(Stored entries)

....................

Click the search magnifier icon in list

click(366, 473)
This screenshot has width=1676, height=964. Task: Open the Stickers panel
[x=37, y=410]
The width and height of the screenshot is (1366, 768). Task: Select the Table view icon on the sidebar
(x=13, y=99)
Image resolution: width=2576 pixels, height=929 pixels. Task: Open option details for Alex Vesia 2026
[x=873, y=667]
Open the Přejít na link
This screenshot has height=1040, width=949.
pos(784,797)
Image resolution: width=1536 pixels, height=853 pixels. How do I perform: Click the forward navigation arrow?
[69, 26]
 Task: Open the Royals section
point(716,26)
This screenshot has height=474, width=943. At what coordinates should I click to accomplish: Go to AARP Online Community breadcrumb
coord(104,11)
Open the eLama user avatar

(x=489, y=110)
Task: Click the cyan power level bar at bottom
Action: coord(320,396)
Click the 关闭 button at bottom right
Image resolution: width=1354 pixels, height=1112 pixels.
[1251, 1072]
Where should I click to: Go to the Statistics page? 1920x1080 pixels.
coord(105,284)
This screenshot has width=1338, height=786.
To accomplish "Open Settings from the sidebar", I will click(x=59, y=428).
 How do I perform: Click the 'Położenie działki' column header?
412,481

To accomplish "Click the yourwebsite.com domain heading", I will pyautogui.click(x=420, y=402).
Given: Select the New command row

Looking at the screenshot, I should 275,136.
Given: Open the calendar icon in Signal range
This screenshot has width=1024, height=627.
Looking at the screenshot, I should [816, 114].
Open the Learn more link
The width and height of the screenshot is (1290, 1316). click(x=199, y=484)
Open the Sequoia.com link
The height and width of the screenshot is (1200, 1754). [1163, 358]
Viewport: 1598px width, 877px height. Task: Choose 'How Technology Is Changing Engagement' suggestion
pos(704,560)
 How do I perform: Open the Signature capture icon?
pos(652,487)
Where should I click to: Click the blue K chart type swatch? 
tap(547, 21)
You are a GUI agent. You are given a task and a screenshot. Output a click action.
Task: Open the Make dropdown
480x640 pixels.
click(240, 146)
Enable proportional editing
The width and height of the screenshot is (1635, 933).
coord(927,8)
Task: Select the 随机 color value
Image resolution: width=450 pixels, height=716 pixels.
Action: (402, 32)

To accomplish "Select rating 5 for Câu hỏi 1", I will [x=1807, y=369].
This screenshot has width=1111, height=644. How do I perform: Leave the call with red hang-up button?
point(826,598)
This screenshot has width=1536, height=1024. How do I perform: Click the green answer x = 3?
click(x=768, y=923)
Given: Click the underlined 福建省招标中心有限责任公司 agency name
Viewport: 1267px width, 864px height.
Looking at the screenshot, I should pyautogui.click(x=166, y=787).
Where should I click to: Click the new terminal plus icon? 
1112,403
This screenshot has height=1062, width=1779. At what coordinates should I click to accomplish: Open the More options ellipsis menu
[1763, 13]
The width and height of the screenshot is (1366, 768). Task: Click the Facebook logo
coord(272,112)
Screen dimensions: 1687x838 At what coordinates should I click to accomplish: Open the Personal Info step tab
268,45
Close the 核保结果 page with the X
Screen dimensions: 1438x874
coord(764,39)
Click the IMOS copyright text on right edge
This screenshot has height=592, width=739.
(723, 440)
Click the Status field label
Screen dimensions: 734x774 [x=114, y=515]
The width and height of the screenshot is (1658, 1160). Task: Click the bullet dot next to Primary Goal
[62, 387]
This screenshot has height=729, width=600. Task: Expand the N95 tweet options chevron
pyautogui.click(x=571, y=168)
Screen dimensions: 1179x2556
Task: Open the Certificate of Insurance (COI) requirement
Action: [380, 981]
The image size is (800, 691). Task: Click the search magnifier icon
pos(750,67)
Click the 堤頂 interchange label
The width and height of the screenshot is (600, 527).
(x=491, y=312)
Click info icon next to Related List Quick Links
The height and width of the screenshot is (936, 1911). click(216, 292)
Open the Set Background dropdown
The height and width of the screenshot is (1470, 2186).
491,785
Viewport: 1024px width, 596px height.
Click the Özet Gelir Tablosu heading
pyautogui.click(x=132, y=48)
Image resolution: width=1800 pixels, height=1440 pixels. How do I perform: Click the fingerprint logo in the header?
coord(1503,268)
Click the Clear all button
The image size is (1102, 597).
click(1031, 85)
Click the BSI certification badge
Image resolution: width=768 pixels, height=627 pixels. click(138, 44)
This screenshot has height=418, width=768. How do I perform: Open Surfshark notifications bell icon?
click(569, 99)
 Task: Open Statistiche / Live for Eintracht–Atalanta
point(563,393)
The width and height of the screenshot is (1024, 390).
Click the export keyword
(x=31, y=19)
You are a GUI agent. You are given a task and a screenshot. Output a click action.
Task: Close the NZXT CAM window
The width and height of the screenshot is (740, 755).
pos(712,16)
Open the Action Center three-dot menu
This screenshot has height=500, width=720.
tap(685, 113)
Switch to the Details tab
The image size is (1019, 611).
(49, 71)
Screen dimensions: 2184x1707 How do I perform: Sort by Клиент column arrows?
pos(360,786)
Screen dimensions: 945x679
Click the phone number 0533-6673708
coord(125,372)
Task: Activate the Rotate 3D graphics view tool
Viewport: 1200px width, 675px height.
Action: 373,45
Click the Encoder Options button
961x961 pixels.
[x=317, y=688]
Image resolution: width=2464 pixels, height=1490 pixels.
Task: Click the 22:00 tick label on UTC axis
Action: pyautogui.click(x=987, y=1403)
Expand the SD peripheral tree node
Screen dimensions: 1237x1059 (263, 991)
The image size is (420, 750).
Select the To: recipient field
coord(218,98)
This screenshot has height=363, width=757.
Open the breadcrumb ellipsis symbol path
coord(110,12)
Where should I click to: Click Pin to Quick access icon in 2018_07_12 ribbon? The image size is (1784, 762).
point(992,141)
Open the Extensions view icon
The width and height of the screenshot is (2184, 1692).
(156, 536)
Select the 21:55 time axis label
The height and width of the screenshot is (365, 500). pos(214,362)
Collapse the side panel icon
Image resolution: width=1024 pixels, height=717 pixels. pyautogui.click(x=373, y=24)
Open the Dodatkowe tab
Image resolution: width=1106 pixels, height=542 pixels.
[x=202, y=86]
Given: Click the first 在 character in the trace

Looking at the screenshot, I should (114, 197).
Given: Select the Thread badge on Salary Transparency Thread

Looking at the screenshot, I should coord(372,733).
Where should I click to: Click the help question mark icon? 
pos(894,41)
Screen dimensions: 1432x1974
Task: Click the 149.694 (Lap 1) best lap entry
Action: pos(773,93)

....................

▶ _TO BE DONE_
Find every line in the rows above that contains the word "heading", and copy each one.

▶ _THE ANSWER_
To accomplish "Click the yourwebsite.com domain heading", I will pyautogui.click(x=420, y=402).
Click the Özet Gelir Tablosu heading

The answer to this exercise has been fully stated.